Robertus Angkowo dan A. Kosasih (2007:51) menyatakan, didalam proses
pembelajaran, tipe hasil belajar yang diharapkan dapat dicapai siswa penting
diketahui oleh guru, agar guru pada tahap selanjutnya dapat mendesain
pembelajaran secara tepat dan penuh makna. Tipe hasil belajar yang dimaksud
harus tampak dalam perumusan tujuan pembelajaran, sebab tujuan itulah yang
akan dicapai oleh proses pembelajaran. Dari berbagai pendapat yang ada dapat
diklasifikasikan menjadi tiga sudut pandang, yaitu :
1. memandang belajar sebagai proses;
2. memandang belajar sebagai hasil;
3. memandang belajar sebagai fungsi.
Howard Kingsley (1989) dalam Robertus Angkowo dan A. Kosasih (2007
: 52) membagi tiga macam hasil belajar, yaitu :
1. keterampilan dan kebiasaan;
2. pengetahuan dan keterampilan;
3. sikap dan cita-cita.
Gagne (1985) Robertus Angkowo dan A. Kosasih (2007 : 52)
mengemukakan lima kategori tipe hasil belajar, yakni :
1. informasi verbal (verbal information);
2. keterampilan intelektual (intelektual skill);
3. strategi kognitif (cognitive strategy);
4. sikap (attitude);
5. keterampilan motorik (motor skill).
Berbeda dengan kedua pendapat di atas, Benyamin Bloom mengemukakan
bahwa tujuan pendidikan yang hendak dicapai dapat diklasifikasikan menjadi tiga
bidang, yakni : ranah kognitif, ranah afektif, dan ranah psikomotor.
Bloom membagi lagi tiga ranah atau domain tersebut sebagai berikut :
1. Ranah Kognitif (cognitive domain)
a. pengetahuan (knowledge);
b. pemahaman (comprehension);
c. penerapan (application);
d. analisis (analysis);
e. sintesa (syntesis);
f. evaluasi (evaluation).
2. Ranah afektif (affective domain)
a. penerimaan (receiving);
b. partisipasi (responding);
c. penilaian/penentuan sikap (valuing);
d. organisasi (organization);
e. pembentukan pola hidup (characterization by a value or value complex)
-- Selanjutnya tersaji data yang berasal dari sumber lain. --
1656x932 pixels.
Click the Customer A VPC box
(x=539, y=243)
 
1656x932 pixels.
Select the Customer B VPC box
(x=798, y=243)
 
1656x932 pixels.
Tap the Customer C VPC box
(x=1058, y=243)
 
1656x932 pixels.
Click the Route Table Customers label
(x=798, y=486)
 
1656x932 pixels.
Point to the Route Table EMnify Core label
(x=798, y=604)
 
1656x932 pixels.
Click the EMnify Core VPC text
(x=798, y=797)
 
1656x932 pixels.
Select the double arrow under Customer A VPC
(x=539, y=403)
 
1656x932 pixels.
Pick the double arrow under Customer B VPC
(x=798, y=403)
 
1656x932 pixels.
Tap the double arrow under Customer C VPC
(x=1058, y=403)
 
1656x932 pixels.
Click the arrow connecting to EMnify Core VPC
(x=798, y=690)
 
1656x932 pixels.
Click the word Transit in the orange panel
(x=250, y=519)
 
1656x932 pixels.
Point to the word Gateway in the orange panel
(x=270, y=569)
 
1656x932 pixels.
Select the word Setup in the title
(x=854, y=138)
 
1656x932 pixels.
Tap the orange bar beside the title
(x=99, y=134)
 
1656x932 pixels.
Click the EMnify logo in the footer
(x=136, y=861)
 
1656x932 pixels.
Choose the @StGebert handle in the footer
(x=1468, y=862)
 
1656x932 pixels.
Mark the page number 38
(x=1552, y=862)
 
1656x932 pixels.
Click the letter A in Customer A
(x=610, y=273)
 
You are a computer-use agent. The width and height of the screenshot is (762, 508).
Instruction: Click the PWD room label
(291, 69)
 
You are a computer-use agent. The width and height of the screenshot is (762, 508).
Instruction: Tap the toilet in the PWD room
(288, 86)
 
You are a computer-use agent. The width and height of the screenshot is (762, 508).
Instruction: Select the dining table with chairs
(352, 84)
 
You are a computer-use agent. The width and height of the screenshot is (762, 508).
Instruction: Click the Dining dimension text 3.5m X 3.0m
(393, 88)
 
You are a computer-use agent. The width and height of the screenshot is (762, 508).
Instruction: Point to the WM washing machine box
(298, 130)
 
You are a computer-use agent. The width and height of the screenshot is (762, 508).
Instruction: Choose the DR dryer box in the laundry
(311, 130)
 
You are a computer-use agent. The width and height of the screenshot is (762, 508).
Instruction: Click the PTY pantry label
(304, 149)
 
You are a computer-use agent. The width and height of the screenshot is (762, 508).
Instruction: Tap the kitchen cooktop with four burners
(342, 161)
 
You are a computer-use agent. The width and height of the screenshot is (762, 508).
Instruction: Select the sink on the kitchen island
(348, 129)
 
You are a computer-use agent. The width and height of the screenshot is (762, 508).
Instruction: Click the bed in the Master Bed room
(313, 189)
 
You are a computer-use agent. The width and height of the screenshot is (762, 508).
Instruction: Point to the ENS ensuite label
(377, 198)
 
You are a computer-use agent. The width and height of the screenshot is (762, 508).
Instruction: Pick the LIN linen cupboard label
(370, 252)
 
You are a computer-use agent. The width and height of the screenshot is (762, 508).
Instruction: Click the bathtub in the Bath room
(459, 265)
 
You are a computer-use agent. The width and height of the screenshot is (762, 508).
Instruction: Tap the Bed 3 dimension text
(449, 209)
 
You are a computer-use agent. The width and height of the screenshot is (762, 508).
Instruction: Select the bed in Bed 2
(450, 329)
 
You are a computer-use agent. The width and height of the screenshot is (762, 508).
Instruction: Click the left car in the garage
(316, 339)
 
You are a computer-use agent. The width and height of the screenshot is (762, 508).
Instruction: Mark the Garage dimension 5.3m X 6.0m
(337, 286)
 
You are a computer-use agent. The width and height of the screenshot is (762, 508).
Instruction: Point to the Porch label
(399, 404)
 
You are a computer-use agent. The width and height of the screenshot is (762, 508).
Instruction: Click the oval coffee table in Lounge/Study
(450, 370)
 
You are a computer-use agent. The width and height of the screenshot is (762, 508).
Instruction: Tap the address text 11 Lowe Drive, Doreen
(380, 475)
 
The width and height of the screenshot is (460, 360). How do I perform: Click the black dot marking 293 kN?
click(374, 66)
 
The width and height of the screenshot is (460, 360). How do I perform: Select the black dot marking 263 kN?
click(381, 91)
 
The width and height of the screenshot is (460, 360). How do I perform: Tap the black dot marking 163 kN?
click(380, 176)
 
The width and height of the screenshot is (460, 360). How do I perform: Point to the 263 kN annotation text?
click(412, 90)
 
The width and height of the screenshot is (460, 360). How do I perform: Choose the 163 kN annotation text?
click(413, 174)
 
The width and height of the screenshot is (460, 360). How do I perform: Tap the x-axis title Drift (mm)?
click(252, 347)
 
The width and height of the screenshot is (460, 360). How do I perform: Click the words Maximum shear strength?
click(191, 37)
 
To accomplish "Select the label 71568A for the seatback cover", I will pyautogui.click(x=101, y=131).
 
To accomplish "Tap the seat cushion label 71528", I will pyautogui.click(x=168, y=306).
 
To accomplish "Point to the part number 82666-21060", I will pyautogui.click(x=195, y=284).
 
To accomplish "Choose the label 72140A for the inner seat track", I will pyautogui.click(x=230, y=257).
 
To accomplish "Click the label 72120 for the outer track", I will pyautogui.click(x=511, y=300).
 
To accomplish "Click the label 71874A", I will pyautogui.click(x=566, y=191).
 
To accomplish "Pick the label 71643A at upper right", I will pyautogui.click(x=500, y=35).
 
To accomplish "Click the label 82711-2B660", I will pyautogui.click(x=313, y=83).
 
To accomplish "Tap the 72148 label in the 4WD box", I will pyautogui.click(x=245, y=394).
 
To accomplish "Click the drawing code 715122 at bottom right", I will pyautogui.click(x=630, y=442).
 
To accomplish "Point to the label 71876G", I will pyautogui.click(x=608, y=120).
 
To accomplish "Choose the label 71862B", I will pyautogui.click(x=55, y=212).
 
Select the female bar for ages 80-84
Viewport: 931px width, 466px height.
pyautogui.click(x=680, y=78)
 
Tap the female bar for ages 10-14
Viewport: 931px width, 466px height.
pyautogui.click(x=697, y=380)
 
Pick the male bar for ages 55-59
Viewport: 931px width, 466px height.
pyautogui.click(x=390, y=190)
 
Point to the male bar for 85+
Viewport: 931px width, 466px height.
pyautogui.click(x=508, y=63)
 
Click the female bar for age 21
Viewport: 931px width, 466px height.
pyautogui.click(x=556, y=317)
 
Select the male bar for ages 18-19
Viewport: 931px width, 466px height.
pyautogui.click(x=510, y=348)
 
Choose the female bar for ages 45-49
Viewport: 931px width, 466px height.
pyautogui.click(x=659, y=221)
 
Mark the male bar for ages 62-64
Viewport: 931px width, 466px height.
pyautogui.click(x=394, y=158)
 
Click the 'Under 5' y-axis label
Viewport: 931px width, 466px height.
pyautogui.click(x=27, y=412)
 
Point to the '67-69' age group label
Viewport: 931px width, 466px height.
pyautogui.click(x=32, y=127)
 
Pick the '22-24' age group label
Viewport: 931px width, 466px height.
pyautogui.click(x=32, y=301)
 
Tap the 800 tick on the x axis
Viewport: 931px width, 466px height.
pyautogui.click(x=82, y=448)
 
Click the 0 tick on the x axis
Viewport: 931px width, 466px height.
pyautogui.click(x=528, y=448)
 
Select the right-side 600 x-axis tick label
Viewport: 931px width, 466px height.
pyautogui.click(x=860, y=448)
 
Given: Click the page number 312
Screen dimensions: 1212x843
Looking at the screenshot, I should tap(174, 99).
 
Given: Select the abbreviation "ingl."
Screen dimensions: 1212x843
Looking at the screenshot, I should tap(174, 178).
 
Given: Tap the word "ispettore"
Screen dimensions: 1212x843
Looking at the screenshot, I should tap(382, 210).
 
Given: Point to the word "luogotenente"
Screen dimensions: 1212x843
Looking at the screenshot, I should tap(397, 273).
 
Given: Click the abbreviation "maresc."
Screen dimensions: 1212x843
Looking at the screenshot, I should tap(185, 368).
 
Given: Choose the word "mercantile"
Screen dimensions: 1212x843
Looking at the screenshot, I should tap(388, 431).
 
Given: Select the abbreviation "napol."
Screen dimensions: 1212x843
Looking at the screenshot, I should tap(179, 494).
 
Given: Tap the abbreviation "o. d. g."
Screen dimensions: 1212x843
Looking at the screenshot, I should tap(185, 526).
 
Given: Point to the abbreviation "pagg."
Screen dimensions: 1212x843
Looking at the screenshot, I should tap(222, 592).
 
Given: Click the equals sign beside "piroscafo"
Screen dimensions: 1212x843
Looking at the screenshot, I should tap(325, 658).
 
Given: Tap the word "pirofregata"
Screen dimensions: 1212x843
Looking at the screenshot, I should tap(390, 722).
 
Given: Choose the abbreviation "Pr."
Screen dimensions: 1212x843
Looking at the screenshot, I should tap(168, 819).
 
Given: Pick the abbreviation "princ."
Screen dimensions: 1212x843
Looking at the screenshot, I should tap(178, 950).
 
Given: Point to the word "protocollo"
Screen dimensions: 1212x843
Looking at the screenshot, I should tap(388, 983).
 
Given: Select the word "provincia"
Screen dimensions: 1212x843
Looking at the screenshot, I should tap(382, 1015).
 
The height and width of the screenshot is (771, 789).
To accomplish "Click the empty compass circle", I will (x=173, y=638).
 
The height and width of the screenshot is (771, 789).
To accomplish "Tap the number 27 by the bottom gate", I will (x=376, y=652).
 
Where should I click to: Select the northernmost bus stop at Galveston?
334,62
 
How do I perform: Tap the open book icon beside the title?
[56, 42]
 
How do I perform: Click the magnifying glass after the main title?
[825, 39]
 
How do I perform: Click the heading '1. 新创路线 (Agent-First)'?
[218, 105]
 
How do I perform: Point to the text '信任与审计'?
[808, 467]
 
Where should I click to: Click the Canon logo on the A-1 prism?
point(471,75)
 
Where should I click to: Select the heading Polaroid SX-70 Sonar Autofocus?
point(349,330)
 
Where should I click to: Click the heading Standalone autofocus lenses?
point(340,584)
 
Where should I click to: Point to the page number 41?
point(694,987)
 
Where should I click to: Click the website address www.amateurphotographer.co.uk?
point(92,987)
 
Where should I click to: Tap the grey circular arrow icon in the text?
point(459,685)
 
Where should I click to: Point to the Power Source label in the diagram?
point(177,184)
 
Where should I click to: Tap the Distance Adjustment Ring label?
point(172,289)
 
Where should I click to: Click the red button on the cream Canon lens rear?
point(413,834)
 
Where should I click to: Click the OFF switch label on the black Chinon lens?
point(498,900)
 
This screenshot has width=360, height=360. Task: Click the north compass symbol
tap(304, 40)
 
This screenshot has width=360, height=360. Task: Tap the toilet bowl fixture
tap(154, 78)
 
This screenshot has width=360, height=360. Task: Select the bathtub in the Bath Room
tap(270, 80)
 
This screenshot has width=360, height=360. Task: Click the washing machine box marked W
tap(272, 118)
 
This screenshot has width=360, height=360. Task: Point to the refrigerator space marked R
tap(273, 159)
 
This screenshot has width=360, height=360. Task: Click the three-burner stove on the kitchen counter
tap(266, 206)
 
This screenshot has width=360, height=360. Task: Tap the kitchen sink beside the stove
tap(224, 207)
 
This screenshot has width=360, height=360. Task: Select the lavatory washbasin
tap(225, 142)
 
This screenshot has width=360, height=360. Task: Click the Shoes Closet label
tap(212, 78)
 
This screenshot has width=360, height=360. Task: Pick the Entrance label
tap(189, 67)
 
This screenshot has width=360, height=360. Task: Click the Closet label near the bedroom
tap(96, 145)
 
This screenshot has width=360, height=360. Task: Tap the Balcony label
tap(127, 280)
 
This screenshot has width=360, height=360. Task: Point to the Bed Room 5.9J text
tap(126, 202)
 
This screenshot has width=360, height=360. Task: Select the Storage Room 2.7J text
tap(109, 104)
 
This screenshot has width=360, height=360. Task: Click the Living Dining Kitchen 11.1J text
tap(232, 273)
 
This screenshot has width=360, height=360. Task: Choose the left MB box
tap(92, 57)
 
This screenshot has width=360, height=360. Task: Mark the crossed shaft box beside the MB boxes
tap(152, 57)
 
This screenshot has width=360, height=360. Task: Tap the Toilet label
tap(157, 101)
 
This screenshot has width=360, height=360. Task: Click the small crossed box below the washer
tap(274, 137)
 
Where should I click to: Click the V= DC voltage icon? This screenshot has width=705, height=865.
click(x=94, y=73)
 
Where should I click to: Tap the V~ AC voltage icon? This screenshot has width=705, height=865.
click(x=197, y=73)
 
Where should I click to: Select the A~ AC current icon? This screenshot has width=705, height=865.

3. Ranah psikomotor (psychomotoric domain)
a. persepsi (perception);
b. kesiapan (set);
c. gerakan terbimbing (guided response);
d. gerakan yang terbiasa (mechanical response);
e. gerakan yang kompleks (complek response);
f. penyesuaian pola gerakan (adjustment);
g. motivasi belajar (creativity). (Robertus Angkowo dan A. Kosasih 2007 :
53-54)
Hasil proses pembelajaran perlu nampak dalam perubahan perilaku, dalam
perubahan dan perkembangan intelektual serta dalam bersikap mempertahankan
nilai-nilai.
1. Tipe hasil belajar bidang kognitif meliputi tipe hasil belajar pengetahuan
hafalan (knowledge), tipe hasil belajar pemahaman (comprehention), tipe hasil
belajar penerapan (aplikasi), tipe hasil analisis, tipe hasil belajar sintesis, dan
tipe belajar evaluasi.
2. Tipe hasil belajar bidang afektif. Bidang afektif berkenaan dengan sikap dan
nilai. Beberapa ahli mengatakan bahwa sikap seseorang dapat diramalkan
perubahannya, bila seseorang telah menguasai bidang kognitif tingkat tinggi.
3. Tipe hasil belajar bidang psikomotorik. Hasil belajar bidang psikomotorik
tampak dalam bentuk keterampilan (skill) dan kemampuan bertindak individu
(perseorangan). Ada 6 tingkatan keterampilan, yaitu :
a. gerakan refleks (keterampilan pada gerakan yang tidak sadar);
b. keterampilan pada gerakan-gerakan sadar;
c. kemampuan perspektual termasuk di dalamnya membedakan visual;
d. kemampuan membedakan auditif (suara);
e. kemampuan dibidang fisik, misalnya kekuatan, keharmonisan,dan
ketepatan;
f. gerakan-gerakan skill, mulai dari keterampilan sederhana sampai pada
keterampilan yang kompleks;
g. kemampuan yang berkenaan dengan nondecursive komunikasi seperti
gerakan ekspresif dan gerakan interpretative. (Robertus Angkowo dan A.
Kosasih, 2007 : 56 - 57)
Kerangka Berpikir
Belajar adalah proses perubahan pada diri individu yang mencakup
pengetahuan, perasaan, kognitif, afektif dan psikomotor dalam waktu yang
relatif lama. Untuk mengetahui seberapa jauh tujuan belajar yang telah dicapai
siswa, dapat dilihat dari hasil belajarnya.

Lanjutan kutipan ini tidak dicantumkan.